# Collected data

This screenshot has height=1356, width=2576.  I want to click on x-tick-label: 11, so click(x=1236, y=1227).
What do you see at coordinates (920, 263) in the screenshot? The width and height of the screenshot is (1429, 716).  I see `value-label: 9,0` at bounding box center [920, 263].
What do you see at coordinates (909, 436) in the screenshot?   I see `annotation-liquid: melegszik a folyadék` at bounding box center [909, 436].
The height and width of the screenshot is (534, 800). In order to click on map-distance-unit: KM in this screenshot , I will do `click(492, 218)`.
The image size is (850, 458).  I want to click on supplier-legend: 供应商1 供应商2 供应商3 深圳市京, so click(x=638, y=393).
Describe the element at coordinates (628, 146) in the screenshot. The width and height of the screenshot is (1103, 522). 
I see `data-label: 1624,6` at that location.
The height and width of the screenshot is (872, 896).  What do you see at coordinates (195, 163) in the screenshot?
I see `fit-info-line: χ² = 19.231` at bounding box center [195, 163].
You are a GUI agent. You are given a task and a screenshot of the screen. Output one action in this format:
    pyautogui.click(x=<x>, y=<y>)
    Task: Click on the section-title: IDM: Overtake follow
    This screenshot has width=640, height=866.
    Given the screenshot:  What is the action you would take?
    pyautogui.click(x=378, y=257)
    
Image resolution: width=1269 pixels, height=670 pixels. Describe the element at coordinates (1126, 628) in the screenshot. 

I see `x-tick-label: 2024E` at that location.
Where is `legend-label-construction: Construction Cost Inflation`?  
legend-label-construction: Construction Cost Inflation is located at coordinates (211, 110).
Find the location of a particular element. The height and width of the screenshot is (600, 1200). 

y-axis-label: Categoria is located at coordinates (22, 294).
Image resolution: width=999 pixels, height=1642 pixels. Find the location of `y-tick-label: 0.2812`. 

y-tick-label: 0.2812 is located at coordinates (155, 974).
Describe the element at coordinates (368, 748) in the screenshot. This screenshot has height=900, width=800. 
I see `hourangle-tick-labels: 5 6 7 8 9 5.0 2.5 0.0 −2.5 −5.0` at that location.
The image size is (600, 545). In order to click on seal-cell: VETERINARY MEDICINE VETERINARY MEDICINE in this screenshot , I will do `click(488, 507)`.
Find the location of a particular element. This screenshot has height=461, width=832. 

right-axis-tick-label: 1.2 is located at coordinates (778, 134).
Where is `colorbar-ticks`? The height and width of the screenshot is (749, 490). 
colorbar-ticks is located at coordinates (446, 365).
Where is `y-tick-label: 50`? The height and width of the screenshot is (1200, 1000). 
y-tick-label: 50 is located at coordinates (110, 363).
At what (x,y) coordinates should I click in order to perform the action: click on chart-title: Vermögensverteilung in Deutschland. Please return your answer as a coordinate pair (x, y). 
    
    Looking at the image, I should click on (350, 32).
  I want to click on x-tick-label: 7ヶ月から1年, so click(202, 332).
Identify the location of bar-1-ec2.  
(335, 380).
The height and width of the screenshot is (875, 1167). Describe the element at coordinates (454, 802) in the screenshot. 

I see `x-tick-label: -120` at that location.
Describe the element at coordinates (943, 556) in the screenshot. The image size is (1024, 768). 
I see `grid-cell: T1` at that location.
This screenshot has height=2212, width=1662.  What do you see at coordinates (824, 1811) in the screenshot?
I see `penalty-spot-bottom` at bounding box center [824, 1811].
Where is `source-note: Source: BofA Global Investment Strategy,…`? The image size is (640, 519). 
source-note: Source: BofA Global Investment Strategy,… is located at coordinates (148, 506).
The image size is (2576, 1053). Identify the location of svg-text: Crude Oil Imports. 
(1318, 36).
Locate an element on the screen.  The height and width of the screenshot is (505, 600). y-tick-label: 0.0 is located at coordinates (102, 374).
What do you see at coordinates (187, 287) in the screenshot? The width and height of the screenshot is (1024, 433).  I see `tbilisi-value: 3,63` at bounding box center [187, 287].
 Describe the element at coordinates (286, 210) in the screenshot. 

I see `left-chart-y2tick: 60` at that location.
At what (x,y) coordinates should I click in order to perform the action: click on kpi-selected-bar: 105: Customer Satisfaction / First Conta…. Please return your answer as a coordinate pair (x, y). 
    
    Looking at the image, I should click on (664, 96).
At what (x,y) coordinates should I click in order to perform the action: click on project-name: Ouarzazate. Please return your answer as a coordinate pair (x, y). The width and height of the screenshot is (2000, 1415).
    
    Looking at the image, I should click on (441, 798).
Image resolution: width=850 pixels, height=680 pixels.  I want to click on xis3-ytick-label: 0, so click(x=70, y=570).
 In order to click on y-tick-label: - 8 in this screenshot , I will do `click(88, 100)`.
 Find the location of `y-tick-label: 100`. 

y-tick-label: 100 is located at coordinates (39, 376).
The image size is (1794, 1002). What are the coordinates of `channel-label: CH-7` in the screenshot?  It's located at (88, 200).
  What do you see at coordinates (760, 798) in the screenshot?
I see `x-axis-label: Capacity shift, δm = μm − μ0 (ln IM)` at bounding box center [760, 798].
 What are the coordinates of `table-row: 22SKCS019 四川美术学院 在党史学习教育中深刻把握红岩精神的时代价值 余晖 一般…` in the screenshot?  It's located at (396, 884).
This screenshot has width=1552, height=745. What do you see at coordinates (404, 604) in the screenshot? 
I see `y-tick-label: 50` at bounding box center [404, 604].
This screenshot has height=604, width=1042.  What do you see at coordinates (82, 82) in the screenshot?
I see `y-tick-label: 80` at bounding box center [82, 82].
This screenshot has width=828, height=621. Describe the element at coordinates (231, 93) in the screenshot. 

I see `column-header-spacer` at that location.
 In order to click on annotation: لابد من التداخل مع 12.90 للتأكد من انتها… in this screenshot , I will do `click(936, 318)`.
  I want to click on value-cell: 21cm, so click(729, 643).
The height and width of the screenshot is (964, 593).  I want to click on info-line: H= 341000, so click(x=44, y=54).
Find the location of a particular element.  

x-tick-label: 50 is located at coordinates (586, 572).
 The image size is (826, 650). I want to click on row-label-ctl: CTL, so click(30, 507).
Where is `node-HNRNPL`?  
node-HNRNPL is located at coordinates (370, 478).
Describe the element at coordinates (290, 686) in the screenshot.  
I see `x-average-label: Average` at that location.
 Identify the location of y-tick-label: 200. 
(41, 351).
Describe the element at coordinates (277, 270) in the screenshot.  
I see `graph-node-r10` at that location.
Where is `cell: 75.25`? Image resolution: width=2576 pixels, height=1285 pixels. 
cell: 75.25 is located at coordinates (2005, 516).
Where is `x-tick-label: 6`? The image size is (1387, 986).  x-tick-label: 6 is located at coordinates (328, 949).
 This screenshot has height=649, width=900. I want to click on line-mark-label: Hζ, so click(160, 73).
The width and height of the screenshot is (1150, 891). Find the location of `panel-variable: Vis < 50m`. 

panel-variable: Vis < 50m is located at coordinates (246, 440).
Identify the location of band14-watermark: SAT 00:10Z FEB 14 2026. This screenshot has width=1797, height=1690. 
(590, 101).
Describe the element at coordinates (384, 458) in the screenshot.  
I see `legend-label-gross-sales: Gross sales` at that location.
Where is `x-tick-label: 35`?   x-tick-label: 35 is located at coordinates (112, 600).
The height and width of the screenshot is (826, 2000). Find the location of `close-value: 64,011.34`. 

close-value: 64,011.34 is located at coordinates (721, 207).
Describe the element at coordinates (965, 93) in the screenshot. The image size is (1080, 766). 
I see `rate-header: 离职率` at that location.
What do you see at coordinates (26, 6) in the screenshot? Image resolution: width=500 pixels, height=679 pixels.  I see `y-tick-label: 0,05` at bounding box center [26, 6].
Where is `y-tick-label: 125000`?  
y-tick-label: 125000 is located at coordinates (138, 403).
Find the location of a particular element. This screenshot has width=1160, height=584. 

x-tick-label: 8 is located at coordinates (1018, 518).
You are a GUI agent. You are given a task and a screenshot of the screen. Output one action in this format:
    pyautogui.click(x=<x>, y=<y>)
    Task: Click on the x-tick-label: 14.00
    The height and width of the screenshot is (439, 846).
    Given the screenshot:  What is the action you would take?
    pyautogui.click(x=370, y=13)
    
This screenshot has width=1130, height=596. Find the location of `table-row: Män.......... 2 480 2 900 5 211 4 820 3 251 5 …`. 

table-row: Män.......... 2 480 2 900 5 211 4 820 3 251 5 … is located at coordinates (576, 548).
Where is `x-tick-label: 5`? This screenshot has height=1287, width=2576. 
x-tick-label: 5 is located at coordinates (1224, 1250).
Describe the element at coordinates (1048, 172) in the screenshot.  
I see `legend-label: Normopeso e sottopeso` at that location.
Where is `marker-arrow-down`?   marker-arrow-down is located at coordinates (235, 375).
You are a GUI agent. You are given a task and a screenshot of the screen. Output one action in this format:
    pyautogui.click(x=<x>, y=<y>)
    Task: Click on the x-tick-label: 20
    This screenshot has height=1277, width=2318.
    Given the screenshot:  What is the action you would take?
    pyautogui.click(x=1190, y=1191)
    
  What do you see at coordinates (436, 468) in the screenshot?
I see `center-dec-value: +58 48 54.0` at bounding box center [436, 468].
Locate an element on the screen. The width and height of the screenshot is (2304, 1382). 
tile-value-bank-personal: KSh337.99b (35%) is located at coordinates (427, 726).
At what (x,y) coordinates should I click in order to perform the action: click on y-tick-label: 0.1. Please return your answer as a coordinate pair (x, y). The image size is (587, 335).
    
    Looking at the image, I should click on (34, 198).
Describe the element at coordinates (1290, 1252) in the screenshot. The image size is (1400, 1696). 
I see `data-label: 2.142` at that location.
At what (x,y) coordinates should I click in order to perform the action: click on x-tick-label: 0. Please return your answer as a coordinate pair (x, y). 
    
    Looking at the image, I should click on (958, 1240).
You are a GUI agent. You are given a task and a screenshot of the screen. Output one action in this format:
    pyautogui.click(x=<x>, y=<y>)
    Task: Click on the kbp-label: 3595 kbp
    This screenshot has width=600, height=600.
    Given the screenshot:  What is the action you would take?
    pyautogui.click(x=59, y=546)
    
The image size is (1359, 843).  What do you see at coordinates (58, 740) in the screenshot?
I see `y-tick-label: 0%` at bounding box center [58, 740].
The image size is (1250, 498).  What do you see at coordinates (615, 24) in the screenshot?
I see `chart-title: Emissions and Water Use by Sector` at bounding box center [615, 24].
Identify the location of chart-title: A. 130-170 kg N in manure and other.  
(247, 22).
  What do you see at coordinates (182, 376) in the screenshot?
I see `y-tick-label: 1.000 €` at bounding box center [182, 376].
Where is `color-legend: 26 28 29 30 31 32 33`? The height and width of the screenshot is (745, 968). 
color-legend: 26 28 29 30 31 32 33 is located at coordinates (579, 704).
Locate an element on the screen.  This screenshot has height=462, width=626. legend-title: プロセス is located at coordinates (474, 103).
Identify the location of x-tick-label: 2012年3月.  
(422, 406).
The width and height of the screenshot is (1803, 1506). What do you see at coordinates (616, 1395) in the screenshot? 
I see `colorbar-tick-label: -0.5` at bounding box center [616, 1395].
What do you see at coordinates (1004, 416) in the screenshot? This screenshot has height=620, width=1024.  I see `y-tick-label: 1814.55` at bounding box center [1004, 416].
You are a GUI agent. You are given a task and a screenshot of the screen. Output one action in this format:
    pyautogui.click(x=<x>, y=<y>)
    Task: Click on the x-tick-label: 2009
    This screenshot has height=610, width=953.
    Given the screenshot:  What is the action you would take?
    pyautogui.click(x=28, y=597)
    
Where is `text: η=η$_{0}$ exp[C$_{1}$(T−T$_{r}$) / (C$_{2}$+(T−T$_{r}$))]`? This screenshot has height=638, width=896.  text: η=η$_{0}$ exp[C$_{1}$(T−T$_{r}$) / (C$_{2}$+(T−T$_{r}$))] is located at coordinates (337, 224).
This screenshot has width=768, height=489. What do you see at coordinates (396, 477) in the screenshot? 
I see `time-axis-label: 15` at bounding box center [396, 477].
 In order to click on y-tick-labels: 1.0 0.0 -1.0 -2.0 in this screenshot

# Task to complete
Rewrite the items from the line that has "coordinates (235, 375)." through the line that has "center [436, 468].", putting "x-axis-label" in place of "x-tick-label" and leaving everything else the same.

# Expected output
Where is `marker-arrow-down`?   marker-arrow-down is located at coordinates (235, 375).
You are a GUI agent. You are given a task and a screenshot of the screen. Output one action in this format:
    pyautogui.click(x=<x>, y=<y>)
    Task: Click on the x-axis-label: 20
    This screenshot has height=1277, width=2318.
    Given the screenshot:  What is the action you would take?
    pyautogui.click(x=1190, y=1191)
    
  What do you see at coordinates (436, 468) in the screenshot?
I see `center-dec-value: +58 48 54.0` at bounding box center [436, 468].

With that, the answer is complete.